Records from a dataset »
=-=-=-=-=
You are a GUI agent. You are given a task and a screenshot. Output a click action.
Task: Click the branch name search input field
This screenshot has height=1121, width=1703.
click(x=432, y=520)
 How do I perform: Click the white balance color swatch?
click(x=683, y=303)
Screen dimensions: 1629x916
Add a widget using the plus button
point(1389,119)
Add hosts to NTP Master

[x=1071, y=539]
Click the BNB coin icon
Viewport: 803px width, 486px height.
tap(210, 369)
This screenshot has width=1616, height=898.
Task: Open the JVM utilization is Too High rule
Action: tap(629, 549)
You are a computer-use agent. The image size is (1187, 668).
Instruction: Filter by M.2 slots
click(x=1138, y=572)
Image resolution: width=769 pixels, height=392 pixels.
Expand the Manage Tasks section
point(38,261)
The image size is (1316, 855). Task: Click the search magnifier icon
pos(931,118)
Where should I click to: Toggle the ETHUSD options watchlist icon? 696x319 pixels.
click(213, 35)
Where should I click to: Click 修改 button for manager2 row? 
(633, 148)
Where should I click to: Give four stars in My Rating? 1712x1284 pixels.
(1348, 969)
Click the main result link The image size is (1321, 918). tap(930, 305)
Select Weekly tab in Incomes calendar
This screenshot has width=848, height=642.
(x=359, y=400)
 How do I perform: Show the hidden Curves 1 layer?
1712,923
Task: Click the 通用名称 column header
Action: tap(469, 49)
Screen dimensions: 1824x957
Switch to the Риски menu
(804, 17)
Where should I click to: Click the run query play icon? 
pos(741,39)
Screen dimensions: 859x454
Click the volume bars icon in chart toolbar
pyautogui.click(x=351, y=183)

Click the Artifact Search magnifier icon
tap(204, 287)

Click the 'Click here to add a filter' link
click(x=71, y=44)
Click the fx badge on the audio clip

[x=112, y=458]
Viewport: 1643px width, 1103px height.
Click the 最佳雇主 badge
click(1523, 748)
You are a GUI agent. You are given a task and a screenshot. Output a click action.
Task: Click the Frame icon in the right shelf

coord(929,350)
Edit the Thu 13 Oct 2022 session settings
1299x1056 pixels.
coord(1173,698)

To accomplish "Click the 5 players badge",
=-=-=-=-=
WHAT IS REQUIRED »
Every line above is to be transcribed exactly.

ANSWER SPACE »
You are a GUI agent. You are given a task and a screenshot. Output a click action.
Task: Click the branch name search input field
This screenshot has height=1121, width=1703.
click(x=432, y=520)
 How do I perform: Click the white balance color swatch?
click(x=683, y=303)
Screen dimensions: 1629x916
Add a widget using the plus button
point(1389,119)
Add hosts to NTP Master

[x=1071, y=539]
Click the BNB coin icon
Viewport: 803px width, 486px height.
tap(210, 369)
This screenshot has width=1616, height=898.
Task: Open the JVM utilization is Too High rule
Action: tap(629, 549)
You are a computer-use agent. The image size is (1187, 668).
Instruction: Filter by M.2 slots
click(x=1138, y=572)
Image resolution: width=769 pixels, height=392 pixels.
Expand the Manage Tasks section
point(38,261)
The image size is (1316, 855). Task: Click the search magnifier icon
pos(931,118)
Where should I click to: Toggle the ETHUSD options watchlist icon? 696x319 pixels.
click(213, 35)
Where should I click to: Click 修改 button for manager2 row? 
(633, 148)
Where should I click to: Give four stars in My Rating? 1712x1284 pixels.
(1348, 969)
Click the main result link The image size is (1321, 918). tap(930, 305)
Select Weekly tab in Incomes calendar
This screenshot has width=848, height=642.
(x=359, y=400)
 How do I perform: Show the hidden Curves 1 layer?
1712,923
Task: Click the 通用名称 column header
Action: tap(469, 49)
Screen dimensions: 1824x957
Switch to the Риски menu
(804, 17)
Where should I click to: Click the run query play icon? 
pos(741,39)
Screen dimensions: 859x454
Click the volume bars icon in chart toolbar
pyautogui.click(x=351, y=183)

Click the Artifact Search magnifier icon
tap(204, 287)

Click the 'Click here to add a filter' link
click(x=71, y=44)
Click the fx badge on the audio clip

[x=112, y=458]
Viewport: 1643px width, 1103px height.
Click the 最佳雇主 badge
click(1523, 748)
You are a GUI agent. You are given a task and a screenshot. Output a click action.
Task: Click the Frame icon in the right shelf

coord(929,350)
Edit the Thu 13 Oct 2022 session settings
1299x1056 pixels.
coord(1173,698)

To accomplish "Click the 5 players badge",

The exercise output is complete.